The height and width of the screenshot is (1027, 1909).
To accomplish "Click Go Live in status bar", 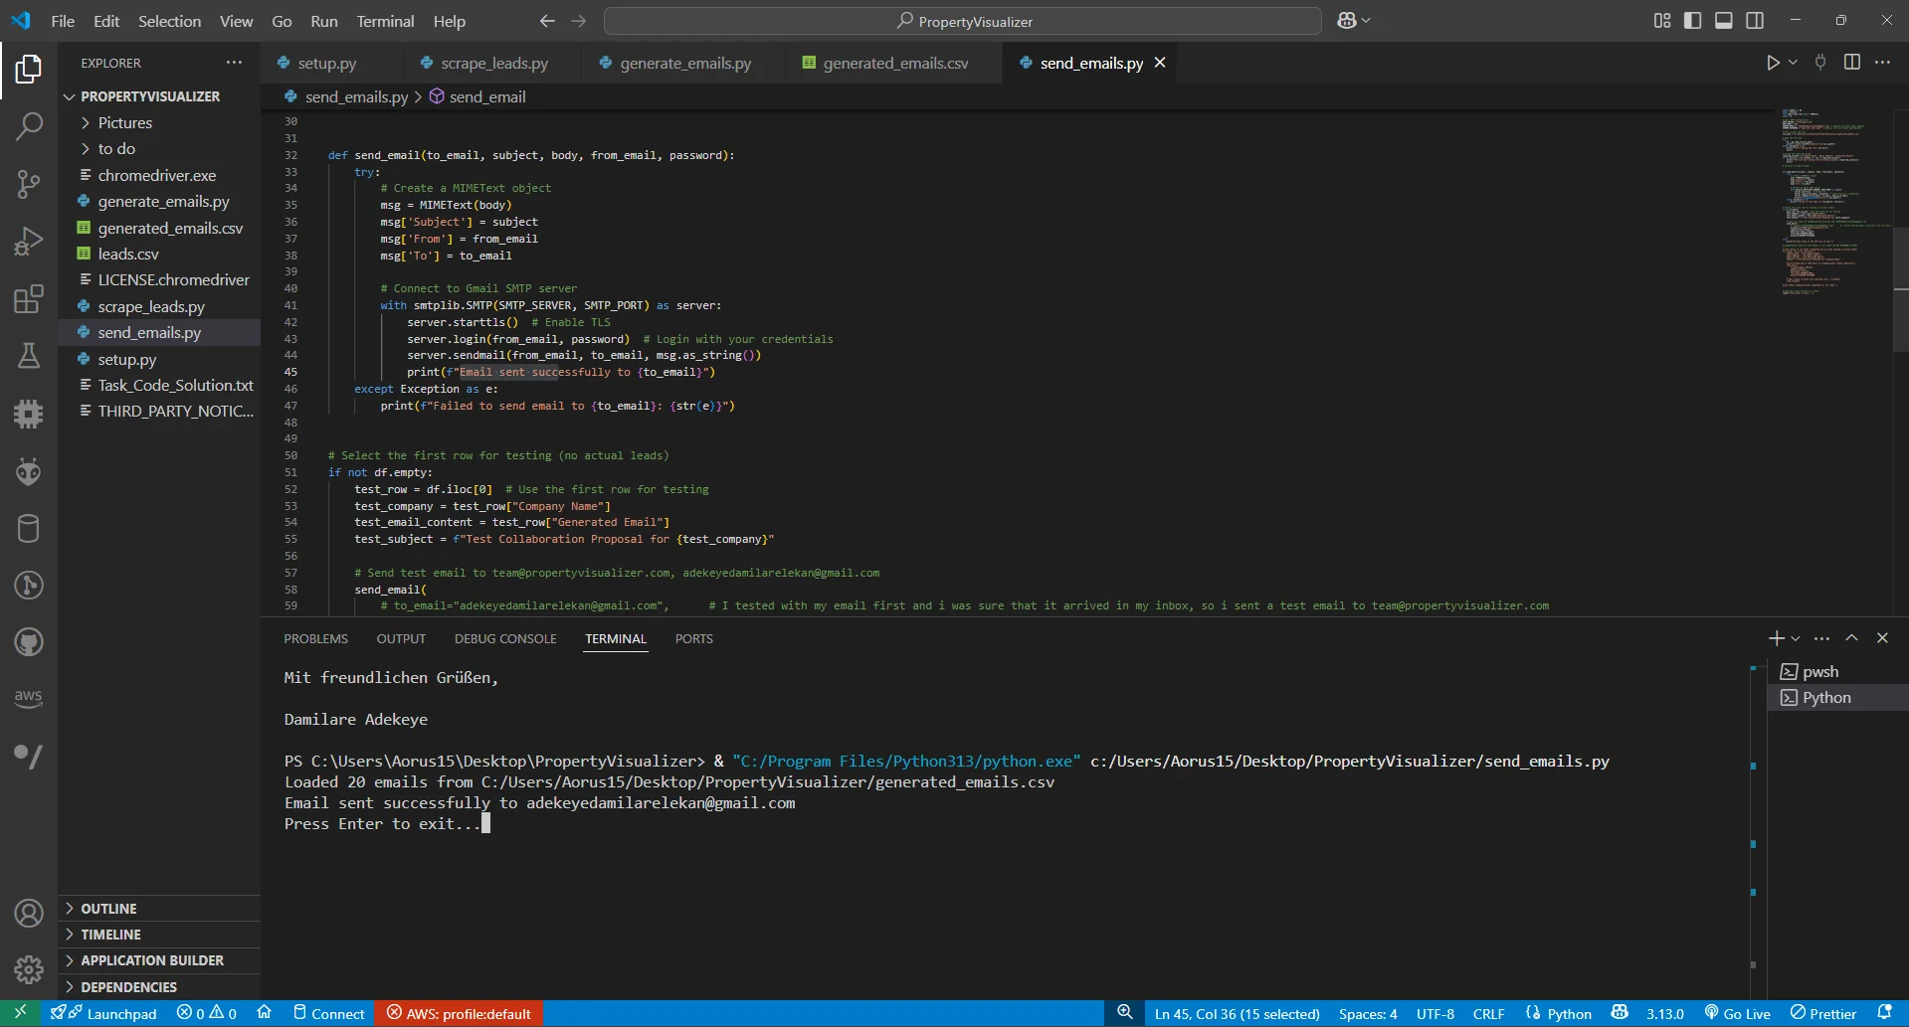I will 1738,1013.
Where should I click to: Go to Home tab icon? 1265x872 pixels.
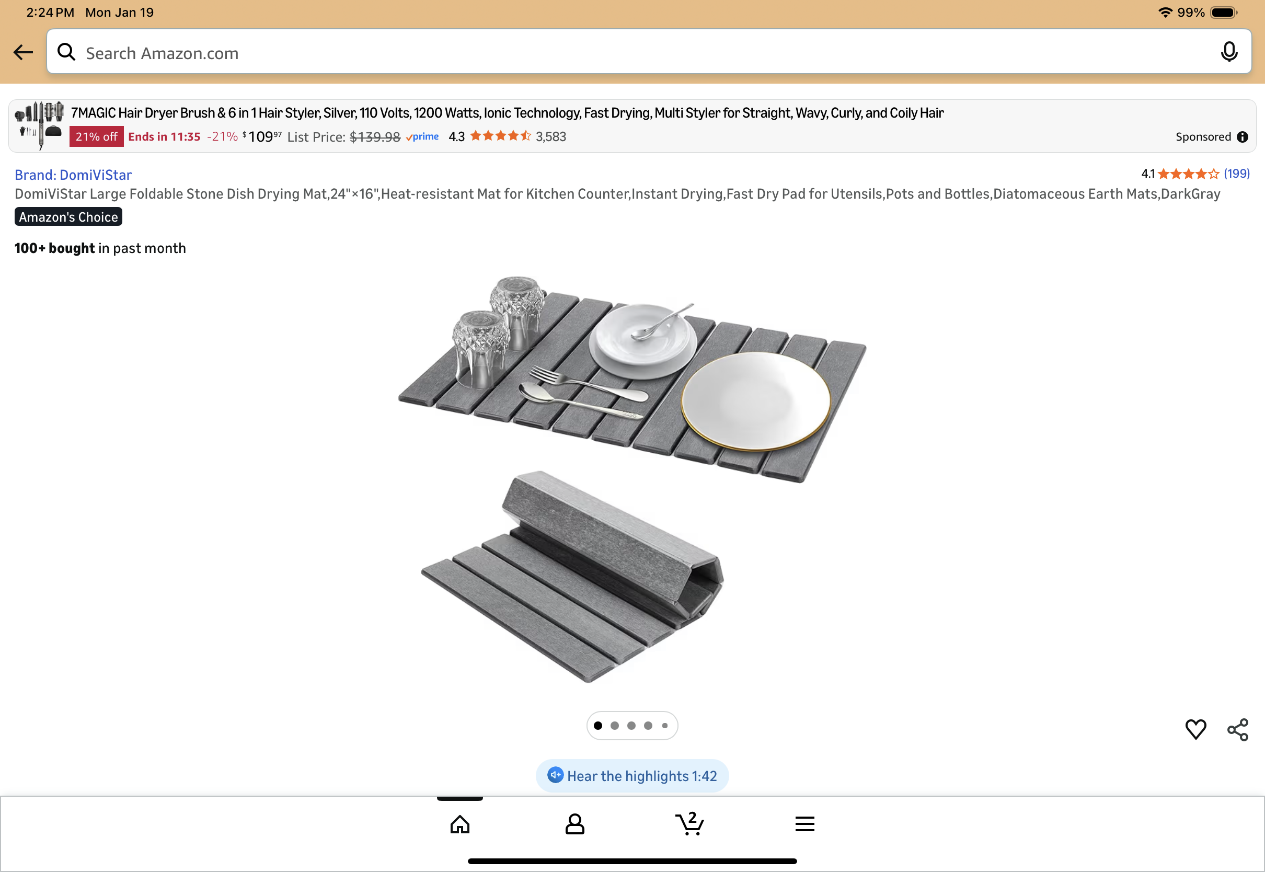(x=460, y=824)
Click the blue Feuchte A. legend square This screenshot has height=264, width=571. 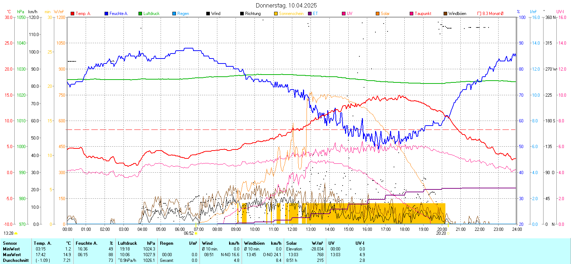click(106, 14)
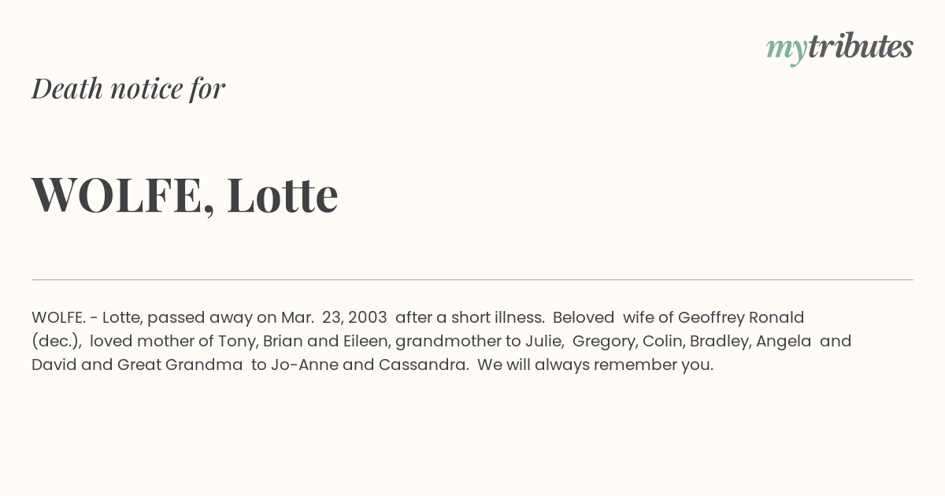Click the name "Angela"
Screen dimensions: 945x496
[784, 341]
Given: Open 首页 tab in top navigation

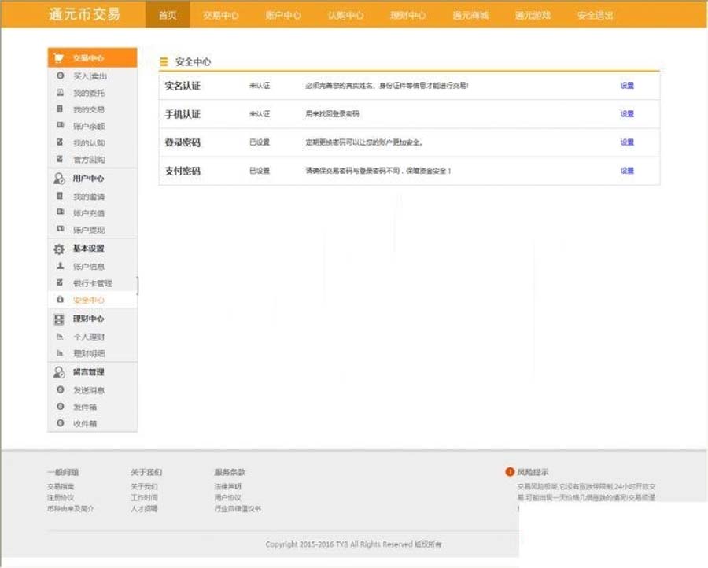Looking at the screenshot, I should click(168, 15).
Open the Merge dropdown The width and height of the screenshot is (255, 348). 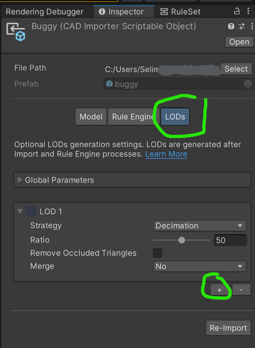click(x=199, y=266)
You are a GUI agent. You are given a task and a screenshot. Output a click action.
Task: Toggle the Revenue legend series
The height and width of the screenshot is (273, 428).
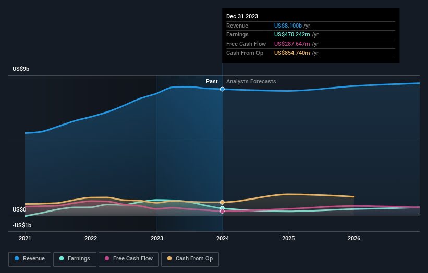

************

Task directions
Leaving every picture aside, transcribe exactly the lines from the one that contains "You are a GUI" through the final line of the listing above, inclusive.

Answer box
You are a GUI agent. You are given a task and a screenshot. Output a click action.
Task: Toggle the Revenue legend series
The height and width of the screenshot is (273, 428).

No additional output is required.